Volume 2, Britain 1965-70. London: Resistance Books, 2014, 395 pp., C$21.00.
I will start with an anecdote that is not included in Ernest Tate’s two-volume account. I mention it because it was one of the first occasions when I encountered “Ernie,” as all of us came to know him.
In July 1960 a young man was caught by the police in the middle of the night painting “Ban the Bomb” in big letters on three sides of a demonstration fallout shelter erected at the corner of College Street and University Avenue in Toronto. It was the height of the Cold War. The Diefenbaker government was under pressure from the Pentagon and the opposition Liberals (headed by Nobel Peace Prize laureate Lester Pearson) to arm the Bomarc missiles it had installed north of Toronto and Montréal, under the Norad agreement, with nuclear warheads. Meanwhile, the government had erected this fallout shelter as part of a general effort to foster the illusion that somehow we could survive a nuclear holocaust.

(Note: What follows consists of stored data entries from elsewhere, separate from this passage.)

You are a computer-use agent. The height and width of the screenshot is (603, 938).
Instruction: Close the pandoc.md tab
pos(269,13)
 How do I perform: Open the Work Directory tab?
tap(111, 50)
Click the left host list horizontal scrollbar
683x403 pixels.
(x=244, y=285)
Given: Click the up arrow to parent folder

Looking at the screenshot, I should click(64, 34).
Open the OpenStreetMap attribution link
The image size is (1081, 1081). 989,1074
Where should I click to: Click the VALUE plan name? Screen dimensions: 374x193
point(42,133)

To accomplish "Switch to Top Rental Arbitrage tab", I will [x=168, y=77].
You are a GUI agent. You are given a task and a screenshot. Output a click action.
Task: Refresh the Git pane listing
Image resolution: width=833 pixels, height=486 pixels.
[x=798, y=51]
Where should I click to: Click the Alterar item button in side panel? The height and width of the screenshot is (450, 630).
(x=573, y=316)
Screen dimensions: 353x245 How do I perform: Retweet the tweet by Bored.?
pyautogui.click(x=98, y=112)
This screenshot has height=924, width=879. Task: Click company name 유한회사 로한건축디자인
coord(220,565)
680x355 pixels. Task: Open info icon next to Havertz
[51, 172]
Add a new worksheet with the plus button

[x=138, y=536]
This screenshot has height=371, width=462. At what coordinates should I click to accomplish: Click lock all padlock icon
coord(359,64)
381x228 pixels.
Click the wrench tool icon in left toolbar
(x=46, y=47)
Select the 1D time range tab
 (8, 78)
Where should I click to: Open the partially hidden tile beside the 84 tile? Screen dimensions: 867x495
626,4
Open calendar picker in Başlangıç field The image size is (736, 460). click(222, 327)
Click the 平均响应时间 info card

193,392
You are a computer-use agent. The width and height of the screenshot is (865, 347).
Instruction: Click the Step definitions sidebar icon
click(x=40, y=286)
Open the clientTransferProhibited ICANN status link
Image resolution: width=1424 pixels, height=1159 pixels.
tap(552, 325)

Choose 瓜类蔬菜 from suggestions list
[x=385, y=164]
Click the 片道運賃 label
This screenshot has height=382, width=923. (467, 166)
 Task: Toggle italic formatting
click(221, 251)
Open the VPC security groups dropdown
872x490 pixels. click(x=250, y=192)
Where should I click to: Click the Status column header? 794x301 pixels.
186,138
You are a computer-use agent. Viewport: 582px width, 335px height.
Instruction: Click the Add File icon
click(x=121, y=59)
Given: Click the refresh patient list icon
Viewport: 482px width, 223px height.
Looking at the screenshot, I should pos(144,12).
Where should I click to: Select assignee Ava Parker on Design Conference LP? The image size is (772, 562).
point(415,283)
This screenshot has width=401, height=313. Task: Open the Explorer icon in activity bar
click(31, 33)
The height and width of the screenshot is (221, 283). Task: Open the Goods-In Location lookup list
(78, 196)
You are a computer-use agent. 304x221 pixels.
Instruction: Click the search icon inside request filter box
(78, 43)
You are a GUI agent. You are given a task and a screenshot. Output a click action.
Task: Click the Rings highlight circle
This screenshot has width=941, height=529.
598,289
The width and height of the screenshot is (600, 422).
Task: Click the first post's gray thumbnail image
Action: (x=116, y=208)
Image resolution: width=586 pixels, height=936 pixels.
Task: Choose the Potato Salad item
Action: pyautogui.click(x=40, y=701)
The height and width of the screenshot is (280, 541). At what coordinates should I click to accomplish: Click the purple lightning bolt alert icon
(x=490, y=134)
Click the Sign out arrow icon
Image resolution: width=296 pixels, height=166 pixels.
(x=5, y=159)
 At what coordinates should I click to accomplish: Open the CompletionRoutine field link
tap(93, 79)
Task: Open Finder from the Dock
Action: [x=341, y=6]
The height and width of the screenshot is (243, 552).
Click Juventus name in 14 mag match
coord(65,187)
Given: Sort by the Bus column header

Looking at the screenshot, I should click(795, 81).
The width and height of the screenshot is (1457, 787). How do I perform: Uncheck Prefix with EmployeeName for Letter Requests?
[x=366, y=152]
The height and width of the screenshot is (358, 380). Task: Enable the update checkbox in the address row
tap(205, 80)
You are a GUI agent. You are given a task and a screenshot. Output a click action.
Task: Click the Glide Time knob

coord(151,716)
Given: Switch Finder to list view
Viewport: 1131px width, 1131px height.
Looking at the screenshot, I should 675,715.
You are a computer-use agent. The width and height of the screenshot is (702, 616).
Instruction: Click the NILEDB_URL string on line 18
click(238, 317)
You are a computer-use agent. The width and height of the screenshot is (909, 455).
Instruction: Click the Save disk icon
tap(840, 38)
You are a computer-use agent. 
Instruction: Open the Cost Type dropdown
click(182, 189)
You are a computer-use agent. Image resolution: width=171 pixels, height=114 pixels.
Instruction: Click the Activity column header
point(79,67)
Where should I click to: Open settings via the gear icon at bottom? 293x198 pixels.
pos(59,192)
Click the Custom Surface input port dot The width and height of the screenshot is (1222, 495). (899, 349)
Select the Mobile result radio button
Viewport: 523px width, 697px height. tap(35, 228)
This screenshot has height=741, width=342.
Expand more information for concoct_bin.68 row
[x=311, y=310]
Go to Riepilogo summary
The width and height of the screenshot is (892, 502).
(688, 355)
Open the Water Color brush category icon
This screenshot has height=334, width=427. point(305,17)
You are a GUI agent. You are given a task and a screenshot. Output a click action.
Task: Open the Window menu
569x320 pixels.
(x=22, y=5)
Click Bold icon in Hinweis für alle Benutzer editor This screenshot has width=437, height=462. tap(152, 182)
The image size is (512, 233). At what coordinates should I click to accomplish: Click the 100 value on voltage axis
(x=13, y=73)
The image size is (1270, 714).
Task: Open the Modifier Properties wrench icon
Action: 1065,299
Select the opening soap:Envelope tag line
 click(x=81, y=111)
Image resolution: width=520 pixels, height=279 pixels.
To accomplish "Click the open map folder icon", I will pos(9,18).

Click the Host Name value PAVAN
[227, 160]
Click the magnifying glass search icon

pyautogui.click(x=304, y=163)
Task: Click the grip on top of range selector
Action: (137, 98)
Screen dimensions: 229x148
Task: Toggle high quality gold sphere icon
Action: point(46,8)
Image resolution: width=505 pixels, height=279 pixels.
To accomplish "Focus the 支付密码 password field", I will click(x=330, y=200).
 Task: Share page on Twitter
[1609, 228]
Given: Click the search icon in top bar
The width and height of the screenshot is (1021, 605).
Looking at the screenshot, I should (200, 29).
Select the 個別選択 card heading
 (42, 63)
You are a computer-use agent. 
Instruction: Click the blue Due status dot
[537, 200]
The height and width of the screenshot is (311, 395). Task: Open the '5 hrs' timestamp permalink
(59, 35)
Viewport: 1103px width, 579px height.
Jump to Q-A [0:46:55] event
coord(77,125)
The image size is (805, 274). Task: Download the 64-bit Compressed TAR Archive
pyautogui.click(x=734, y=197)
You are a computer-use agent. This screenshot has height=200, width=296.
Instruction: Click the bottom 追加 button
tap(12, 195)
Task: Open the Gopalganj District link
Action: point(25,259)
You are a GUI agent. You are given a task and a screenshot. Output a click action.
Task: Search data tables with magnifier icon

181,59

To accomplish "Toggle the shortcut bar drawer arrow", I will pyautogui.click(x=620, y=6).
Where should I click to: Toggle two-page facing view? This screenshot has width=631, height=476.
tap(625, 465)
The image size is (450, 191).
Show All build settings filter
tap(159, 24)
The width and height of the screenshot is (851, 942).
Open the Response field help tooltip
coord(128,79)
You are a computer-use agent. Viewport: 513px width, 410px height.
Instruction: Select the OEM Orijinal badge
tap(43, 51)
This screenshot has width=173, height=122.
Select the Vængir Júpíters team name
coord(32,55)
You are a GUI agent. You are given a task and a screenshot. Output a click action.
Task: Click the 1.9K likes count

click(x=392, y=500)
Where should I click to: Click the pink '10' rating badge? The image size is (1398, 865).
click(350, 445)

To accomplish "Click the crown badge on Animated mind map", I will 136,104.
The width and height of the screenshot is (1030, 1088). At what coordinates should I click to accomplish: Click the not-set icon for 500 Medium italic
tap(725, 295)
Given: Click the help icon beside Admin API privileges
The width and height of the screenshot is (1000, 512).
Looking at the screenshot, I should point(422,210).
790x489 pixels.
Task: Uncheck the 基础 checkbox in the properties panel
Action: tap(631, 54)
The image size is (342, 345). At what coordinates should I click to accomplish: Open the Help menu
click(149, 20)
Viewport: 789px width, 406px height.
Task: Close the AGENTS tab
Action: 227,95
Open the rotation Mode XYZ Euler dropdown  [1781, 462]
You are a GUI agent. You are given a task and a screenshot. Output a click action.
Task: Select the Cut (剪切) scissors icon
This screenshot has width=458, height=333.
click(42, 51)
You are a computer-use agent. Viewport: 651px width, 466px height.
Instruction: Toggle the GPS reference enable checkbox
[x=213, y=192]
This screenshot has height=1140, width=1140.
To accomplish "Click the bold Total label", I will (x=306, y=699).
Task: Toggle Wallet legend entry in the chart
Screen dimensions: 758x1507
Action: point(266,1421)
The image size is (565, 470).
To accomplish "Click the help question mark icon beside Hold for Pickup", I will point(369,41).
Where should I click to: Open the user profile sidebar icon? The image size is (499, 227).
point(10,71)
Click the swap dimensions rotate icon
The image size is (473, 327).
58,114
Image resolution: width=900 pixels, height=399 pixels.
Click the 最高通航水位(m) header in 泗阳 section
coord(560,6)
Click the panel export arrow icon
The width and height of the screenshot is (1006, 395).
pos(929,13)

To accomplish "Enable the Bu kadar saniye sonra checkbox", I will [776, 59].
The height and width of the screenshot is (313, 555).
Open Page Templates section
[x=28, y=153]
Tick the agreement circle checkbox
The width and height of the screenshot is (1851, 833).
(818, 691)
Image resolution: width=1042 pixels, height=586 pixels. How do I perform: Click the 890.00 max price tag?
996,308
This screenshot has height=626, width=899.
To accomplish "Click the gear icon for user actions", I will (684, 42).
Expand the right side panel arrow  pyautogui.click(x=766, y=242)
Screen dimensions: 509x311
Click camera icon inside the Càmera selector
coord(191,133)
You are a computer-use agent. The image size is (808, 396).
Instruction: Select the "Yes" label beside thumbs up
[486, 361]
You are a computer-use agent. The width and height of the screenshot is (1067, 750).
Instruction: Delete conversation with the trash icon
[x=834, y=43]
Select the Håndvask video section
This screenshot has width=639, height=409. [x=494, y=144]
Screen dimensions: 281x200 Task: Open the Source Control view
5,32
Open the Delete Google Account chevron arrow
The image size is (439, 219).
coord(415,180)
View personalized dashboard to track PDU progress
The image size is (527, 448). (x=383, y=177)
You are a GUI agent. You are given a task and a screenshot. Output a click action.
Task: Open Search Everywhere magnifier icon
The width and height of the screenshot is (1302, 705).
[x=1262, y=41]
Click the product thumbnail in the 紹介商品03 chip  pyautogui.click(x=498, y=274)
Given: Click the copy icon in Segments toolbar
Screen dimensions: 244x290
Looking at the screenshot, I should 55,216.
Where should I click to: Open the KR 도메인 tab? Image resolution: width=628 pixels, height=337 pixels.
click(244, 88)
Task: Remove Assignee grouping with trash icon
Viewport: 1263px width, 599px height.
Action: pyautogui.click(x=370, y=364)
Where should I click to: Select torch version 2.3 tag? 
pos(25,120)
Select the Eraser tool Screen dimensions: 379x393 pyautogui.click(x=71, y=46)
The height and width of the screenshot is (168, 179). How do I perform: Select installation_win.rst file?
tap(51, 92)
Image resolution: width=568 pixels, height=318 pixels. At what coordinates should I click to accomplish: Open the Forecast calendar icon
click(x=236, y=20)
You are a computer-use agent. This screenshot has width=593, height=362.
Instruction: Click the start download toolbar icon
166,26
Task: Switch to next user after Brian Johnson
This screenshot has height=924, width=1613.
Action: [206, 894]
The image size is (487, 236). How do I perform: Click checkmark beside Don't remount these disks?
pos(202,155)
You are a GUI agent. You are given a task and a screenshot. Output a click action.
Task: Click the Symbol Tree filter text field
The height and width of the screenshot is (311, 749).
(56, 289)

The newspapers reported that the slogan-painter was Ernest Tate, a 26-year old stationary engineer. When he told the magistrate he would do the same thing again if given the opportunity, Tate was ordered to pay $35 for the cost of painting over the slogans and fined $15 or two days in jail for malicious damage.
At the time, as a high-school student in Toronto, I was active in the ban-the-bomb movement. Reading the news reports, I recognized a kindred soul. Soon afterward, I was fortunate to meet Ernie and we have been close friends and comrades ever since.
I was reminded of this incident when I approached the end of Ernie’s second volume. In a gripping chapter he describes the critical debate at the 9th world congress of the Fourth International, which he attended as a delegate, over the adopted proposal, supported by Ernest Mandel among many others, that all the FI sections in Latin America implement a continental tactic of rural-based guerrilla warfare in supposed emulation of the Cuban revolutionaries and Che Guevara’s ill-fated Bolivian experience. Ernie was in the minority that opposed this, arguing that revolutionaries in Latin America should determine their own tactics in light of the distinct and varied conditions of the class struggle in their respective countries.
But Ernie follows this account with a chapter on the disastrous attempt by the FI’s Argentine section, the PRT-Combatiente led by Roberto Santucho, to implement the g-war strategy, albeit in a predominantly urban context in that country. While critical, Ernie evinces an air of admiration for Santucho and his comrades and their bold adventurism — the kind of thing that would become known by our European comrades like the late Daniel Bensaïd as “initiatives in action,” bold attacks on institutions and individuals associated with the regime in the hope of stimulating mass consciousness and revolt. Was Santucho a “kindred soul” to the Ernie Tate of that audacious anti-bomb action of 1960?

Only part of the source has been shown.